[Given problem 1]: In the passage on Starling Bank and cloud providers, what term do regulators in the United Kingdom use for the risk that everyone depends on AWS?
[Given problem 2]: Carry on the passage on Starling Bank and cloud concentration risk, picking up after its last sentence.

— Start of Page text —

Another key aspect of doing this is, back to our old friend, the regulator. Starling Bank is working as a fully licensed bank, so it’s in a regulated industry. Regulators are starting to worry, at least in the United Kingdom, about what they call concentration risk, that is, the risk that everyone is using AWS, and if AWS goes down, everyone goes down. In order to stop that they have tried to get people to move to a more cloud neutral solution. This is a good thing. We need to move to a situation where one cloud provider either disappearing, unlikely as that might be, in all zones, in all regions simultaneously. The way out of that is to make sure that you are running on multiple cloud providers at once.

— End of Page text —
— Start of Provided data —

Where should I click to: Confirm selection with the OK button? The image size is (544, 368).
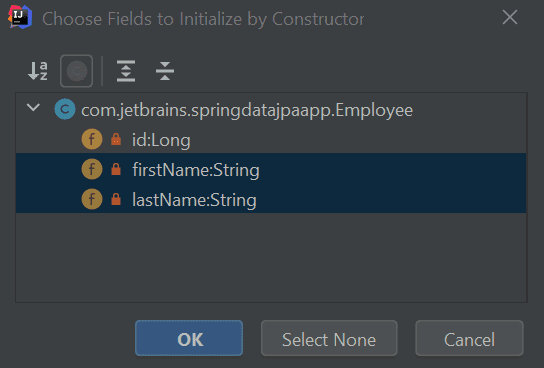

— End of Provided data —

[Written answer 1]: Concentration risk

[Written answer 2]:
We started on AWS and our infrastructure was very tied to it, not by design, simply by the fact that that’s how we had started and that was what was practical at the time. The philosophy of rampant pragmatism often demands that you have to go and you have to make sure that you’re doing what’s right at the time, not just trying to push yourself forward to an imagined future where you think things could be better. We decided for those reasons, and the increased speed of delivery that we hope to get under Kubernetes to start migrating onto Kubernetes, and moving in. Once again, we’re trying to keep it fairly simple, fairly vanilla. I’ve been to talks on Kubernetes, where people have rattled off huge lists of tooling, and so on. I couldn’t tell you whether they were reciting lists of Kubernetes tools or Pokémon, I have no idea. There were so many of them, it’s difficult to keep track of. Once again, there is that temptation, let’s grab all the tools, let’s bring all the tools in, without stopping and asking, is this tool going to increase our unnecessary accidental complexity, or decrease it in net sense? Which way is the dial going to move? That’s been Starling Bank’s journey.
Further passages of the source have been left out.